Case Study: Visualizing Private Housing Transactions in Singapore

To demonstrate a useful case for the dispersal of overlapping geospatial data points, we'll visualize all private residential transactions in Singapore for 2018. The dataset contains 23,390 transactions on a total of 5,933 unique postal codes which were geocoded to coordinates. Without any dispersion, only 5,933 points will be visible on the map as the remaining 17,457 data points will be obscured due to extensive overlapping.

The two visualizations show large differences. This is not surprising considering that three quarters of the data were hidden in the first visualization. The second visualization with dispersion is arguably a more useful representation of housing transactions on a map as it contains more information:

• The frequency/concentration of the event is accurately represented geographically. For example, areas where there are seemingly little transactions in the first visualization are revealed in the second one to have high density of transactions (see North-East region).


• Differences in transaction volumes can be compared across time using the same visualization with dispersion. Less dots on the map mean less transactions.
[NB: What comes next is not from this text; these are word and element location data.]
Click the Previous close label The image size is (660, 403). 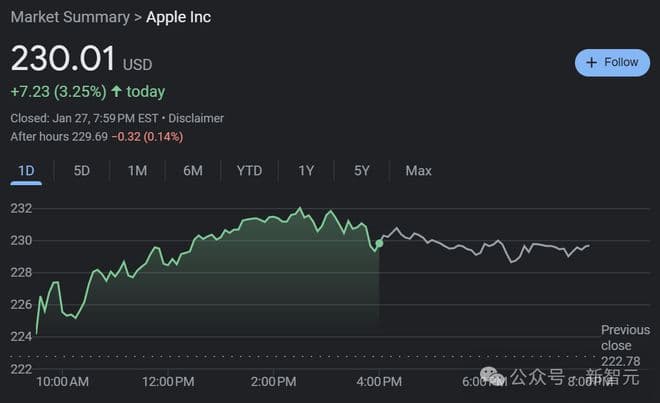(624, 338)
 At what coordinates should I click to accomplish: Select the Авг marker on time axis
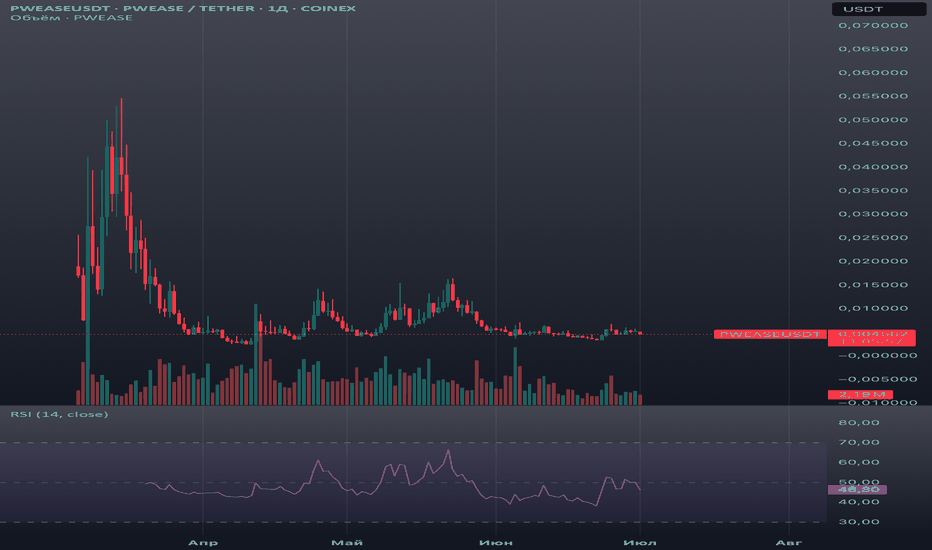pyautogui.click(x=789, y=541)
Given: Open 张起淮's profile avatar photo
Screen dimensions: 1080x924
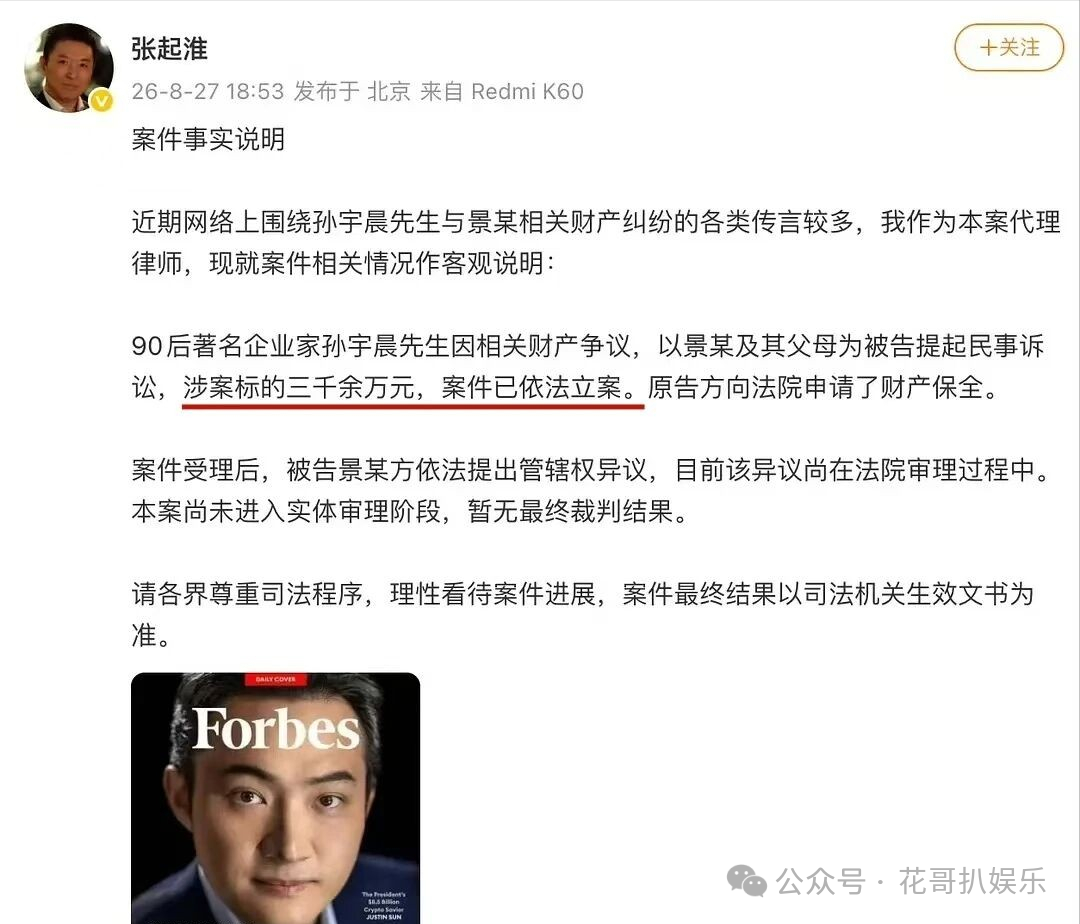Looking at the screenshot, I should coord(69,67).
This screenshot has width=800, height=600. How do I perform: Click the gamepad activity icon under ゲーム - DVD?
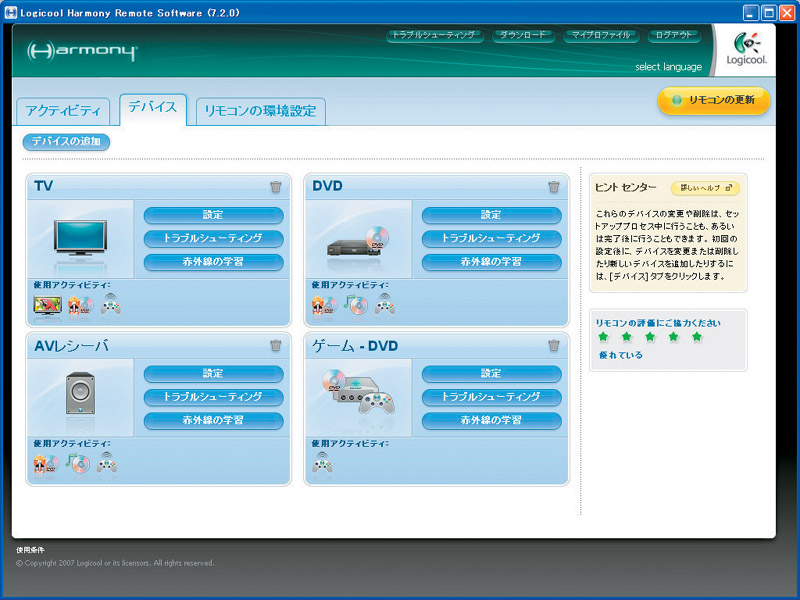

This can be said for the second visualization (with dispersion) but not the first one.

The price of a more accurate visualization is a tradeoff in precision. The data points along the East Coast that end up in the sea are a case in point. Nevertheless, this is a small price to pay for a more visually informative map. In any case, the variance can be further fine-tuned to control the spread of the data points so as to suit the preference of the mapmaker.